#### DIRECTIONS FOR THIS TASK
Each entry that follows should be retyped in full and exactly.

GIVEN DATA section start

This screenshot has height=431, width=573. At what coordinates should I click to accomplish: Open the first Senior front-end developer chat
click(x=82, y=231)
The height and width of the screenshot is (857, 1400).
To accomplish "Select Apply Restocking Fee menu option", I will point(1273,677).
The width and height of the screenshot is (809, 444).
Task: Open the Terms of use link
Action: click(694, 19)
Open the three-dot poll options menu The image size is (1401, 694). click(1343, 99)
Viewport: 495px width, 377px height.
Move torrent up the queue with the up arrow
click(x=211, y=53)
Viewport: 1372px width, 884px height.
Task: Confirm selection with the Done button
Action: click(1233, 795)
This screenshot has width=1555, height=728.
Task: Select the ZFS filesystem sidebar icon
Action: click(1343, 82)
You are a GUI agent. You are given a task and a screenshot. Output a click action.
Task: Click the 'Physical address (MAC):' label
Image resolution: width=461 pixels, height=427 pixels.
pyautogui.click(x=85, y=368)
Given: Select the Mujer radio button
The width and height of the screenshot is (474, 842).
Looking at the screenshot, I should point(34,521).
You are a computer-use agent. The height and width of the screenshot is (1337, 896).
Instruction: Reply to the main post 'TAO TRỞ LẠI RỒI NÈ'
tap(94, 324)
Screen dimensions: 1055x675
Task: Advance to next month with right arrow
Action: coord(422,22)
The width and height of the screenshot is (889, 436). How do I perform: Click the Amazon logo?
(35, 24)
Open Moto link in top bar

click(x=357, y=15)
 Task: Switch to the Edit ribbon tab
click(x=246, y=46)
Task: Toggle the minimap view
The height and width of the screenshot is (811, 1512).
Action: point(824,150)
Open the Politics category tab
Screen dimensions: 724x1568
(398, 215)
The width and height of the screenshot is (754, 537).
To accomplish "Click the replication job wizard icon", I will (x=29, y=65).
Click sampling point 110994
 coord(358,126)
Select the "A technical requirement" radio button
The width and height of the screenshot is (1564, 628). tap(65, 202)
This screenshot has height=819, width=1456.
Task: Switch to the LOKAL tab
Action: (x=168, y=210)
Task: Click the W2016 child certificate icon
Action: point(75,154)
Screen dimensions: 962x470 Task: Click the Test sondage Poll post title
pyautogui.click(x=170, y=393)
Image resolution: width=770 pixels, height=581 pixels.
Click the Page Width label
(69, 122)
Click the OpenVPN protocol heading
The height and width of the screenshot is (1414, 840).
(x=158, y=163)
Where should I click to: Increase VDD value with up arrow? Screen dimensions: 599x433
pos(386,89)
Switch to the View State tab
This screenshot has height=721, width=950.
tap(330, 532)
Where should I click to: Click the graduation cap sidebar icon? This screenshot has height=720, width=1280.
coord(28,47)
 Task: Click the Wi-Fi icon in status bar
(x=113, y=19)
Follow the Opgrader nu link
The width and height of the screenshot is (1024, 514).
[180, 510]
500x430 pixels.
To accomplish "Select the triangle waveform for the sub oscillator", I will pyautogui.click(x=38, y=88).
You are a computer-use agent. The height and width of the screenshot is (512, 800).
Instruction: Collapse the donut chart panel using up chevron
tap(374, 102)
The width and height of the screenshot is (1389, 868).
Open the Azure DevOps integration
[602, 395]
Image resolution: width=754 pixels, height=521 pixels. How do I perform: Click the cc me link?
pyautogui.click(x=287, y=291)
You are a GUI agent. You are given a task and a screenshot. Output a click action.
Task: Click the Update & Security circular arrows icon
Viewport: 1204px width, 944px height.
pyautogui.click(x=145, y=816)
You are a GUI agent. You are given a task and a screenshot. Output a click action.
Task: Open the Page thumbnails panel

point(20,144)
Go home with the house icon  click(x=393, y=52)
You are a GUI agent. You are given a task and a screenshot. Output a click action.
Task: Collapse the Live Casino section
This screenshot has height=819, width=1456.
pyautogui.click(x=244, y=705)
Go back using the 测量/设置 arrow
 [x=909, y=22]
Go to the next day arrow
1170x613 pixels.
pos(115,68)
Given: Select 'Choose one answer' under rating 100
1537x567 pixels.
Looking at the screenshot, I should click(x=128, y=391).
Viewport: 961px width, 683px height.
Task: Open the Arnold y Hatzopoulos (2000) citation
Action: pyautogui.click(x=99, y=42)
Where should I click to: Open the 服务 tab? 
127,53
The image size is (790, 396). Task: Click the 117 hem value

GIVEN DATA section end

#### ANSWER BOX
This screenshot has height=431, width=573. At what coordinates should I click to accomplish: Open the first Senior front-end developer chat
click(x=82, y=231)
The height and width of the screenshot is (857, 1400).
To accomplish "Select Apply Restocking Fee menu option", I will point(1273,677).
The width and height of the screenshot is (809, 444).
Task: Open the Terms of use link
Action: click(694, 19)
Open the three-dot poll options menu The image size is (1401, 694). click(1343, 99)
Viewport: 495px width, 377px height.
Move torrent up the queue with the up arrow
click(x=211, y=53)
Viewport: 1372px width, 884px height.
Task: Confirm selection with the Done button
Action: click(1233, 795)
This screenshot has width=1555, height=728.
Task: Select the ZFS filesystem sidebar icon
Action: click(1343, 82)
You are a GUI agent. You are given a task and a screenshot. Output a click action.
Task: Click the 'Physical address (MAC):' label
Image resolution: width=461 pixels, height=427 pixels.
pyautogui.click(x=85, y=368)
Given: Select the Mujer radio button
The width and height of the screenshot is (474, 842).
Looking at the screenshot, I should point(34,521).
You are a computer-use agent. The height and width of the screenshot is (1337, 896).
Instruction: Reply to the main post 'TAO TRỞ LẠI RỒI NÈ'
tap(94, 324)
Screen dimensions: 1055x675
Task: Advance to next month with right arrow
Action: coord(422,22)
The width and height of the screenshot is (889, 436). How do I perform: Click the Amazon logo?
(35, 24)
Open Moto link in top bar

click(x=357, y=15)
 Task: Switch to the Edit ribbon tab
click(x=246, y=46)
Task: Toggle the minimap view
The height and width of the screenshot is (811, 1512).
Action: point(824,150)
Open the Politics category tab
Screen dimensions: 724x1568
(398, 215)
The width and height of the screenshot is (754, 537).
To accomplish "Click the replication job wizard icon", I will (x=29, y=65).
Click sampling point 110994
 coord(358,126)
Select the "A technical requirement" radio button
The width and height of the screenshot is (1564, 628). tap(65, 202)
This screenshot has height=819, width=1456.
Task: Switch to the LOKAL tab
Action: (x=168, y=210)
Task: Click the W2016 child certificate icon
Action: point(75,154)
Screen dimensions: 962x470 Task: Click the Test sondage Poll post title
pyautogui.click(x=170, y=393)
Image resolution: width=770 pixels, height=581 pixels.
Click the Page Width label
(69, 122)
Click the OpenVPN protocol heading
The height and width of the screenshot is (1414, 840).
(x=158, y=163)
Where should I click to: Increase VDD value with up arrow? Screen dimensions: 599x433
pos(386,89)
Switch to the View State tab
This screenshot has height=721, width=950.
tap(330, 532)
Where should I click to: Click the graduation cap sidebar icon? This screenshot has height=720, width=1280.
coord(28,47)
 Task: Click the Wi-Fi icon in status bar
(x=113, y=19)
Follow the Opgrader nu link
The width and height of the screenshot is (1024, 514).
[180, 510]
500x430 pixels.
To accomplish "Select the triangle waveform for the sub oscillator", I will pyautogui.click(x=38, y=88).
You are a computer-use agent. The height and width of the screenshot is (512, 800).
Instruction: Collapse the donut chart panel using up chevron
tap(374, 102)
The width and height of the screenshot is (1389, 868).
Open the Azure DevOps integration
[602, 395]
Image resolution: width=754 pixels, height=521 pixels. How do I perform: Click the cc me link?
pyautogui.click(x=287, y=291)
You are a GUI agent. You are given a task and a screenshot. Output a click action.
Task: Click the Update & Security circular arrows icon
Viewport: 1204px width, 944px height.
pyautogui.click(x=145, y=816)
You are a GUI agent. You are given a task and a screenshot. Output a click action.
Task: Open the Page thumbnails panel

point(20,144)
Go home with the house icon  click(x=393, y=52)
You are a GUI agent. You are given a task and a screenshot. Output a click action.
Task: Collapse the Live Casino section
This screenshot has height=819, width=1456.
pyautogui.click(x=244, y=705)
Go back using the 测量/设置 arrow
 [x=909, y=22]
Go to the next day arrow
1170x613 pixels.
pos(115,68)
Given: Select 'Choose one answer' under rating 100
1537x567 pixels.
Looking at the screenshot, I should click(x=128, y=391).
Viewport: 961px width, 683px height.
Task: Open the Arnold y Hatzopoulos (2000) citation
Action: pyautogui.click(x=99, y=42)
Where should I click to: Open the 服务 tab? 
127,53
The image size is (790, 396). Task: Click the 117 hem value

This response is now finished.